■ Text:
- - - - - - -
Going into have this surgery was not as simple as the many other surgeries that I have had. I was not so certain that this would be the answer to my being able to feel that I can be more mobile again. Surgery was not easy going into the OR and the surgeon did not even acknowledge that the reason for all of them to be gathered there had entered the room. It was all hurry up and get this done and move on to the next one. It is very hard laying there with a drape up so you can’t see what is going on and yet you know that they have pulled your ever so lovely hospital gown up to your waist and your girl parts are exposed for everyone in the room to see. One has the feeling that you are being violated and you’re just laying there and letting them do it. In fact you signed up for actually let them do this to you! Is even worse! I had opted for the new type of anesthetic called a femoral nerve block. They insert an IV into this nerve in your groin area and it continually blocks any feeling or sensations to your whole leg. And then they place an epidermal in your spine so you now have no feeling in either of your legs. You are still conscious that your hospital gown is still pulled up to your waist and everyone is seeing your girl parts!
As I lay there and know that they are having troubles with getting the 4 screws that have been in this knee for over 12 years. I can hear the drill trying to back those screws back out of my shin bone and I can feel them pounding with a hammer just to expose the heads of those screws. Other times I can feel them shoving and hammering metal on metal as they try to attach the replacement into the correct position. And yet I am not worried about all of this! I have this disinterested point of view even though I know it is my leg and my bones they are hammering, chiseling and sawing: You just don’t really care that much. The reality comes when you finally see the sixteen and a half inch long scar that this procedure has left on your leg!
Now it is seven weeks since the surgery and I putter around the house pretty good and I still walk with a limp but that will eventually go and the scar is healed and has begun to fade but it is still a very long scar and it is not pretty to look at! Not that anyone ever actually sees my knees!
- - - - - - -
■ Records:
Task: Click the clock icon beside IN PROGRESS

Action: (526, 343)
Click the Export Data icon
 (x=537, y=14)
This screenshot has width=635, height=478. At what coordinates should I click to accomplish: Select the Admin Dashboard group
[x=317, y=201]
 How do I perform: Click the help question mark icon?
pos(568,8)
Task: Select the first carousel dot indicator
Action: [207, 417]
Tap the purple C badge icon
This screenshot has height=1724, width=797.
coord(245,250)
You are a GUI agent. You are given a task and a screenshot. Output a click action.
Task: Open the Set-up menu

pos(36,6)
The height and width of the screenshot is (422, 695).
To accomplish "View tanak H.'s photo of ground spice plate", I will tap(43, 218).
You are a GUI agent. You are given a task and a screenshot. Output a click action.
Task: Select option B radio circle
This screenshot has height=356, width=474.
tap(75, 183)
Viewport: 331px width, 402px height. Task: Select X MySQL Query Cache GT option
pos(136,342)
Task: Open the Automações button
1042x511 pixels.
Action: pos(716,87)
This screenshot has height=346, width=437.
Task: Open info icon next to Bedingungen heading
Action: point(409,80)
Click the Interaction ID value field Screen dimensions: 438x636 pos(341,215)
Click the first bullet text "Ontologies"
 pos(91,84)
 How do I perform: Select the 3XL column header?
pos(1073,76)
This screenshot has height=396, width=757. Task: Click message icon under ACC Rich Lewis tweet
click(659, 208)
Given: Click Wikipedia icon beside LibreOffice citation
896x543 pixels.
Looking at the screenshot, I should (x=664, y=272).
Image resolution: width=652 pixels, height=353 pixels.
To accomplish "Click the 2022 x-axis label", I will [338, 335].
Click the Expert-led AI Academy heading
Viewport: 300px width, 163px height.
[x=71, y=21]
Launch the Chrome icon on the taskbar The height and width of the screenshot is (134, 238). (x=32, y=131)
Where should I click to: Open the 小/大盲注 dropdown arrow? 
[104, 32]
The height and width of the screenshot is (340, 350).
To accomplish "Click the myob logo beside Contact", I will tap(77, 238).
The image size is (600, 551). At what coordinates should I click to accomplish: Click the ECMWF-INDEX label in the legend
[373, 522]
- - - - - - -
■ What this exercise asks:
- A) In the knee surgery account, what were the drilling and hammering during the operation meant to do?
- B) Write out the stretch of the knee surgery account from "Now it is seven" through "sees my knees!", copying it word for word.

■ Answers to the exercise:
- A) The drill was trying to back the 4 screws, which had been in the knee for over 12 years, out of the shin bone, and the hammering was done to expose the heads of those screws. Later, the metal-on-metal shoving and hammering came from trying to attach the replacement in the correct position.

- B)
Now it is seven weeks since the surgery and I putter around the house pretty good and I still walk with a limp but that will eventually go and the scar is healed and has begun to fade but it is still a very long scar and it is not pretty to look at! Not that anyone ever actually sees my knees!